In Tucson, Sherrylyn Young, a candidate for the state Senate who attended the question-and-answer session with Bennett, said even a small number of Republicans giving up on elections is “a big concern.”
“I think there are a lot of people who are saying it’s rigged and there’s no point in even going out and voting. I hope that doesn’t happen,” she said. It might be “enough to swing an election when it comes right down to it.”
But other surveys have suggested that Republican voters who believe Biden’s victory was illegitimate are more excited to vote this year than Republicans who don’t believe the election was stolen.

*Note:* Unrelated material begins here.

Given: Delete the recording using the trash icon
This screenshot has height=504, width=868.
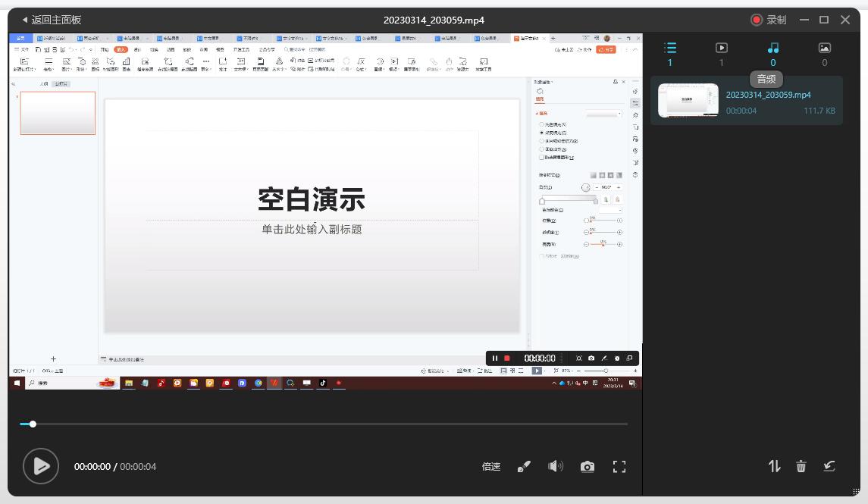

An Economist/YouGov poll conducted last month found that 86 percent of Trump voters said they will definitely or are likely to vote this fall, compared to just 6 percent who said they probably or definitely won’t. Among Biden voters, 80 percent said they were certain or likely to vote, compared to 9 percent who said they were likely or certain not to.
“I am [voting] because President Trump is asking us to,” Franko said. “A lot of us are still very loyal to President Trump.”